Intracellular Staining Protocol

1. Fix cells- Add16% formaldehyde directly into culture medium to obtain a final concentration of 1.5% formaldehyde.

2. Incubate in fixative for 10 min at RT and pellet.

3. Permeabilize cells- Resuspend pellet with vigorous vortexing in 500 ul ice-cold MeOH per 10^6 cells. This is approximate number, more or less MeOH cna be used as long as evaporation is not significant.

4. Incubate at 4C for at least 10 min. At this point cells can be stored at -20C for several weeks with minor loss in signal strength.

5. Wash cells twice in staining media (PBS containing 1% BSA) then resuspend in staining media at .5-1x106 cells per 100ul.

6. Stain cells- Add optimal concentrations of antibody and incubate for 15-30 min at RT.

7. Wash cells in 15 volumesof staining media and pellet.

8. Resuspend samples in stainging media and analyze.

Notes:

-This protocol was taken from Peter Krutzik and Garry Nolan in Intracellular Phopho-protein Staining Techniques for Flow Cytometry: Monitoring Single Cell Signaling Events. Cytometry 55A:61-70

-A titration of the staining antibody is important to do because this will decrease background staining and increase signal to noise ratio.

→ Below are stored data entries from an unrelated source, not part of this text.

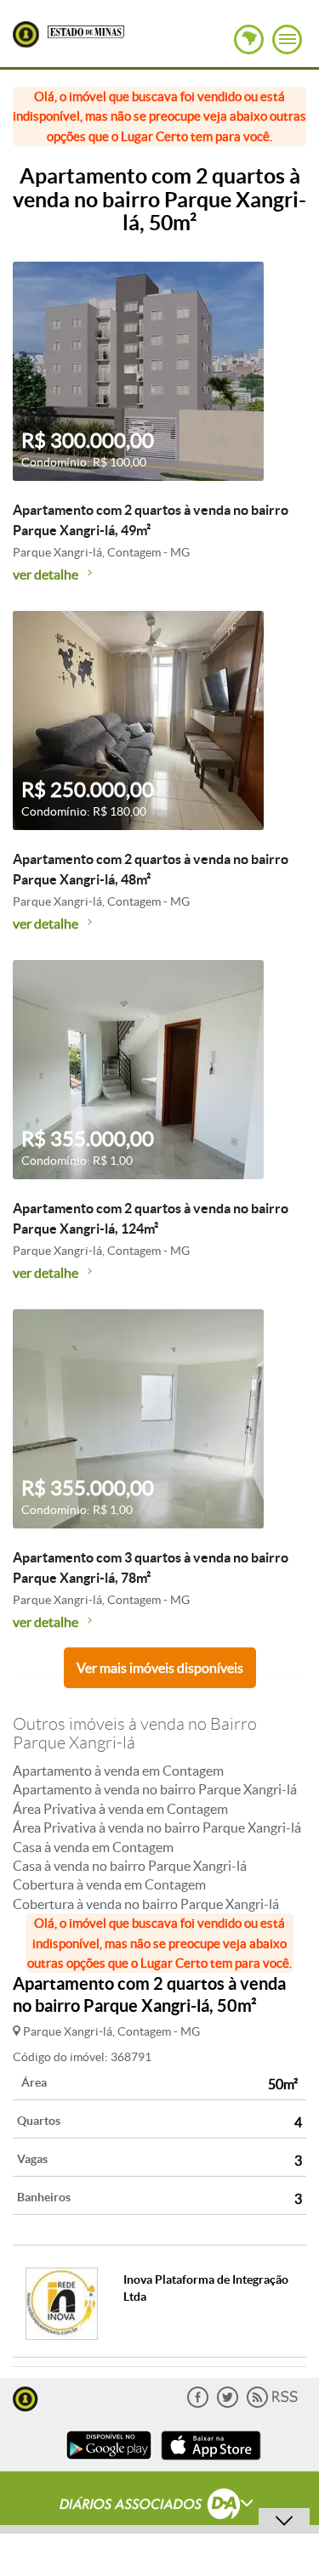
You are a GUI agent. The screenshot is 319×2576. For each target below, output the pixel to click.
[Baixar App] (109, 2461)
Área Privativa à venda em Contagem (120, 1808)
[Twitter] (227, 2404)
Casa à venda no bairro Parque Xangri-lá (130, 1865)
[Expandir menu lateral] (287, 39)
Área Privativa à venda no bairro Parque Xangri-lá (157, 1827)
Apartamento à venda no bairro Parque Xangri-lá (155, 1789)
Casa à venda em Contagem (93, 1847)
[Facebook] (197, 2404)
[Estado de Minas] (86, 30)
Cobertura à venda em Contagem (109, 1884)
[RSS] (272, 2404)
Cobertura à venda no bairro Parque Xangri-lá (146, 1904)
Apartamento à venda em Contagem (118, 1770)
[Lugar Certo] (25, 2397)
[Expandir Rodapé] (159, 2506)
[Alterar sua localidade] (249, 39)
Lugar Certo (26, 34)
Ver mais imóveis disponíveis (160, 1667)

-Slight variations from this protocols may be necessary with your cell types. Things like fixing time, temp, and concentration might need to be altered. However the above protocols showed good results with pERK,pp38, pJNK, pStat1, pStat5 and p Stat6 and is probably suficient for most intracellular anitgens.

-Choose optimal fluorochrome. Because of its size, avoid PE. Most autofluoresence of cells occurs in FITC channel and the autofluoresence increases when cells are fixed. Therefore try to avoid FITC or Alexa 488.